_文書:_
+--
誇張
最近読んだ書籍から。 著者の紹介にこんな文章を見つけました。”10万本の科学論文を読破、600人の著名人とインタビュー”。
すごいなあと思いますがエンジニアなのですぐ計算してみました。仮にこの人物、とんでもない速読法をマスターしていて且つ読んだものはすぐ理解できる頭脳があるとします。10万本もあると日本語だけではなさそうですが英文も日本語も同じ速さで読めるとする。一本10分としで百万分です。16667時間、666日(24時間で割る)。仮に一日10時間その作業だけにずっと当て続けられたとして1667日です。一年全く休みなしでも4.6年かかります。こうやって計算していくとだんだんその履歴に信憑性を失っていく。しかもその間600人の著名人と会っている。著名人と会うにはアポ、準備、会った後にする作業と沢山のことがあります。年50人と会おうと思うとそれだけで相当な時間が必要です。50人アポ取れるのはよほどな人物だけだと思います。
さてそこで、 本は著者はいますが出版社に編集を担当する人がいます。著者略歴はその編集担当者が書いたに違いない。私はおそらく著者は”科学論文10万本くらい検索したか、目を通してその中から重要な論文を精読したかな?”とか、著名人とインタビューしたりその人の講演に行ったり、ビデオを見たかな~といったことを編集者に話したと思うのです。
間違ってはいないですが意味合いは全然違いますね。読破 と 目を通す は人によっては雲泥の差があってとらえられますから。目を通すのなら1分もかかりません。
何も悪い行為だと言っているのではないです。
以前書きましたが 人生は
セールス である。
+--
[データセットの行]

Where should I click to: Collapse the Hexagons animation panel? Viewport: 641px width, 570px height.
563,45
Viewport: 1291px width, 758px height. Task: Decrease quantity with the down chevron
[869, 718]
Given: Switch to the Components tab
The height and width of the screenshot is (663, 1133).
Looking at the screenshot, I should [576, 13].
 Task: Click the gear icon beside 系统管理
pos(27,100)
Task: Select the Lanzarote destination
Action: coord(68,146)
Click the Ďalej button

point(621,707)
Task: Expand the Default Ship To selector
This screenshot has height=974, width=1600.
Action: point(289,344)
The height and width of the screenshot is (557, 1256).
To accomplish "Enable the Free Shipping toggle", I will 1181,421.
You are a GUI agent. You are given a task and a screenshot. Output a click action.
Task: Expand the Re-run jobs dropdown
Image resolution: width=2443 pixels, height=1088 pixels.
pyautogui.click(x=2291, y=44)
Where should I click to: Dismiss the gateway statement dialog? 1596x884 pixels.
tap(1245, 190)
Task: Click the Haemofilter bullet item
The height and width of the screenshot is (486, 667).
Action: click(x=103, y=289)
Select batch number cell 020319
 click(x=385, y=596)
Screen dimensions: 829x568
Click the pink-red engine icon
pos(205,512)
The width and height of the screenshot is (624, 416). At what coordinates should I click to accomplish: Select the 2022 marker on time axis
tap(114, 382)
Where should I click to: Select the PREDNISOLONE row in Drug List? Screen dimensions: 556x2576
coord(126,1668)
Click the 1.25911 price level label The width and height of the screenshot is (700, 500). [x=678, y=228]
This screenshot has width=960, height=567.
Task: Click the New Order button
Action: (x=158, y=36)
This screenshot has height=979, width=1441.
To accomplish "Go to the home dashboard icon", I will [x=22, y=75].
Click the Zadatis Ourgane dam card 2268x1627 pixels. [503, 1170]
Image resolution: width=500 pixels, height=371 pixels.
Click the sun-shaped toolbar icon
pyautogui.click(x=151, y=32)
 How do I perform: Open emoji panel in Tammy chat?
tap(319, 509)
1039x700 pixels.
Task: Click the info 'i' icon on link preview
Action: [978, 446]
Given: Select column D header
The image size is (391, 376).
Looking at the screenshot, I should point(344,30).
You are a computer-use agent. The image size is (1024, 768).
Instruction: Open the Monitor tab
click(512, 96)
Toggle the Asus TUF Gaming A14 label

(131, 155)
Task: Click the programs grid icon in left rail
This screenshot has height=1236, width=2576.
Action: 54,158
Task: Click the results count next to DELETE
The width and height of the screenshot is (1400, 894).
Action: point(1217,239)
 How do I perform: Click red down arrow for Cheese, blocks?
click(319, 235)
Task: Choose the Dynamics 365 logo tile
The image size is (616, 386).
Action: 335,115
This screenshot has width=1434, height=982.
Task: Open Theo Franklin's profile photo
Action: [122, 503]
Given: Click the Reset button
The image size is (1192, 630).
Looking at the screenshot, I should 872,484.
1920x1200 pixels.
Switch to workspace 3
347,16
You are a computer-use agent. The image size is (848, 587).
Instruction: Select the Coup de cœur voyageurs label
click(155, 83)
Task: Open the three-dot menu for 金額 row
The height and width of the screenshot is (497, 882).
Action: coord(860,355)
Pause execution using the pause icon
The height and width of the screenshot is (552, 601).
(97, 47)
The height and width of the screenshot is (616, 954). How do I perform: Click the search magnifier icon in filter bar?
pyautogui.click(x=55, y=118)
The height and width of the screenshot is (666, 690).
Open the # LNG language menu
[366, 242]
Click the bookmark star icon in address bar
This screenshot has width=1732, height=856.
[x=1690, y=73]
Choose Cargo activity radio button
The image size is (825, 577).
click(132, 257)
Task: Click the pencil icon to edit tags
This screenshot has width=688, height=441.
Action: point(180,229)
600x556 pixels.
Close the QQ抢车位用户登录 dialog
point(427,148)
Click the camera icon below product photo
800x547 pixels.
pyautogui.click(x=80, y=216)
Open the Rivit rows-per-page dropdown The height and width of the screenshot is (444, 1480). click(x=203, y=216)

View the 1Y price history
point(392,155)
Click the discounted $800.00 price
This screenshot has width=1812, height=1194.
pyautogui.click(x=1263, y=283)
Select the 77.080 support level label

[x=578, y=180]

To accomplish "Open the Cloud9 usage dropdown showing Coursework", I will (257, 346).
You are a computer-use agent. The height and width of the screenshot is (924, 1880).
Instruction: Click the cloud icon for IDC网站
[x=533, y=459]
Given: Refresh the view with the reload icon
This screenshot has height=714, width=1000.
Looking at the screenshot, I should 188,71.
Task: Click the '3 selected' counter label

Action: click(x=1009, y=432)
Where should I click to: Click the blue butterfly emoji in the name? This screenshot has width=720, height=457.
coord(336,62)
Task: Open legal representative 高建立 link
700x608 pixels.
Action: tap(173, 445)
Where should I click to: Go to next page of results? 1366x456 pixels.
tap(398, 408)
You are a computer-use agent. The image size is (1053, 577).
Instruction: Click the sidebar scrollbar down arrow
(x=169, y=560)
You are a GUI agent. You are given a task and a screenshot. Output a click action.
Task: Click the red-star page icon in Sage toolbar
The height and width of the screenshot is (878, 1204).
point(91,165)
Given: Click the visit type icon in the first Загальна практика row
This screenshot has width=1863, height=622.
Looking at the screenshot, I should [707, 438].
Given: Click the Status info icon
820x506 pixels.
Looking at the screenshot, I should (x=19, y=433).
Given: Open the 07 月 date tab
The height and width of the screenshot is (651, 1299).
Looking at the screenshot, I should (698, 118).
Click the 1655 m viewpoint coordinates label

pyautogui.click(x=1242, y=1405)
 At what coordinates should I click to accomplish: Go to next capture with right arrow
+--
_課題 A:_ 誇張についての文書のうち、「すごいなあと思いますがエンジ」で始まり「何も悪い行為だと言っているのではないです。」に至るまでの部分を、一字一句違えずに書き写してください。
_課題 B:_ 誇張についての文書の筆者は、著者略歴を書いたのは誰に違いないと述べていますか。

_正解 A:_
すごいなあと思いますがエンジニアなのですぐ計算してみました。仮にこの人物、とんでもない速読法をマスターしていて且つ読んだものはすぐ理解できる頭脳があるとします。10万本もあると日本語だけではなさそうですが英文も日本語も同じ速さで読めるとする。一本10分としで百万分です。16667時間、666日(24時間で割る)。仮に一日10時間その作業だけにずっと当て続けられたとして1667日です。一年全く休みなしでも4.6年かかります。こうやって計算していくとだんだんその履歴に信憑性を失っていく。しかもその間600人の著名人と会っている。著名人と会うにはアポ、準備、会った後にする作業と沢山のことがあります。年50人と会おうと思うとそれだけで相当な時間が必要です。50人アポ取れるのはよほどな人物だけだと思います。
さてそこで、 本は著者はいますが出版社に編集を担当する人がいます。著者略歴はその編集担当者が書いたに違いない。私はおそらく著者は”科学論文10万本くらい検索したか、目を通してその中から重要な論文を精読したかな?”とか、著名人とインタビューしたりその人の講演に行ったり、ビデオを見たかな~といったことを編集者に話したと思うのです。
間違ってはいないですが意味合いは全然違いますね。読破 と 目を通す は人によっては雲泥の差があってとらえられますから。目を通すのなら1分もかかりません。
何も悪い行為だと言っているのではないです。

_正解 B:_ 出版社で編集を担当する人です。